В сущности, Бальменова ждала и хотела одного человека – Крауса. Она любила его всегда, всегда хотела быть с ним и, когда ее назначили в Кимры, была уверена, что наконец сможет с ним соединиться, стать настоящей женой того, с кем была обручена. Ее не смущало и что он священник, хотя по тем временам брак между священником и городским прокурором любому бы показался немыслимым. Она довольно долго ждала от отца Иринарха какого-нибудь знака, понимая, что эти обстоятельства – и время, и ее прокурорство – не могут ему не мешать, но не дождалась и решила действовать сама. Она не сомневалась в том, что он любит ее, но между ними всегда была, не давала им сойтись, стена. Теперь она понимала, что, если они хотят быть вместе, все должно быть начато ими заново и иначе, и она была готова на это, но не знала и никак не могла узнать, готов ли он.
Для себя она давно уже поставила крест на всем, что раньше мешало их отношениям: и на идеализме, и на партийной этике, и на ребенке, зачатом ею от хлыста. С этим багажом она и ездила, причем трижды, в Константиново. Каждый раз они довольно долго разговаривали, но то, о чем она мечтала, так и не случилось. Сейчас ясно, что отец Иринарх ни ради кого не отказался бы от сына, но она и не собиралась на этом настаивать. Она вообще ни на чем не собиралась настаивать. Тем не менее договориться с ним она не смогла. Впрочем, у меня нет сомнений в том, что эти визиты не оставляли отца Иринарха равнодушным. Он боялся их, боялся ее и того, что от нее исходило.
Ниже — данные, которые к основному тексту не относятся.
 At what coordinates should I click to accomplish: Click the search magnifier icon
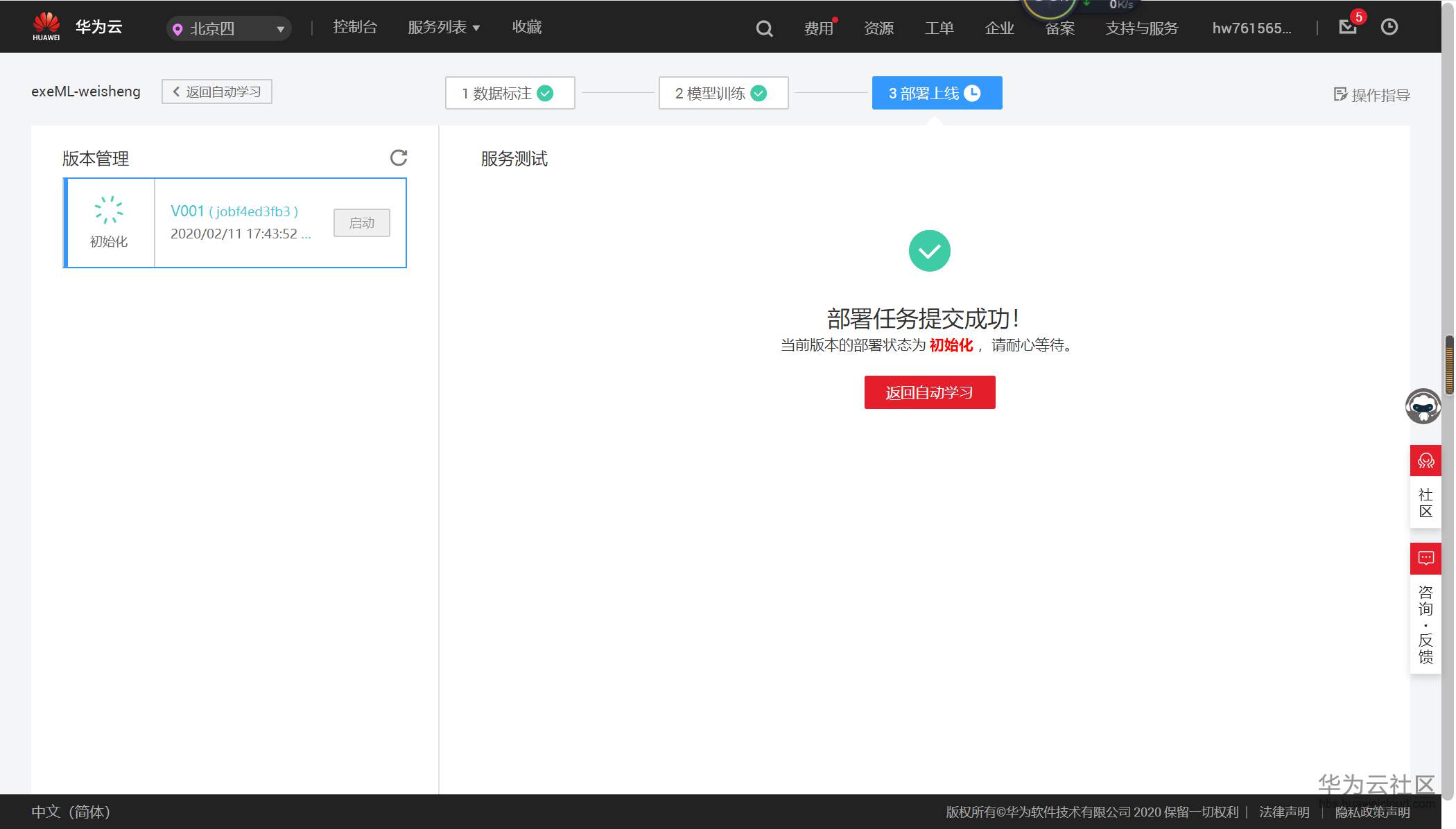[764, 28]
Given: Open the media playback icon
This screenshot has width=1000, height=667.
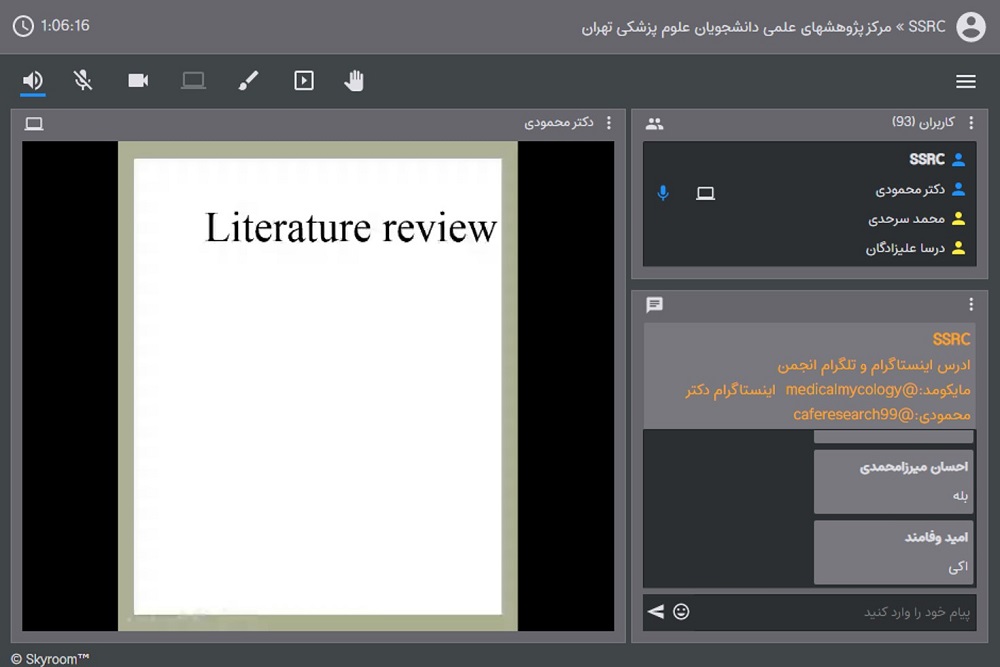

Похоже, что его тянуло к ней так же сильно, как ее к нему, и он страшился, что поддастся. Во всяком случае, дня через три-четыре после каждого посещения Бальменовой Константиново он появлялся в Кимрах, и это был как бы ответный визит.
В Константиново отец Иринарх был кротким, тихим батюшкой, но попав в Кимры, он преображался. Я помню его, идущего кривой, горбатой улочкой мимо окон нашей гостиницы, идущего во главе целой толпы народа, которую он собрал своей проповедью о борьбе с грехом, о богопротивной антихристовой власти и последних временах, что уже настали. Толпа громила все, что встречала на пути, от невинных складов, лавок и мастерских до здания уездного совета, уездного же управления внутренних дел, телеграфа, банка и отделения Наркомзема. Причем людей было столько, что каждый раз у меня было ощущение, что еще чуть-чуть – и они захватят город. Все же властям в конце концов удавалось восстановить порядок.
Теперь инициатива переходила к Бальменовой и начиналась кровавая баня. Люди арестовывались сотнями, вводилось так называемое ускоренное судопроизводство, и в соответствии с ним смертные приговоры выносили буквально пачками. Обвинение было стандартным – мятеж. Кимрами овладевал форменный ужас. Тысячи горожан разбегались кто куда, прятались у родственников по окрестным деревням или просто затаивались. Город пустел, как во время чумы. Так совпало, что через месяц после второго из этих мятежей в Кимрах была проведена перепись (часть всесоюзной); к немалому изумлению областного начальства, она показала, что население города уменьшилось почти вдвое.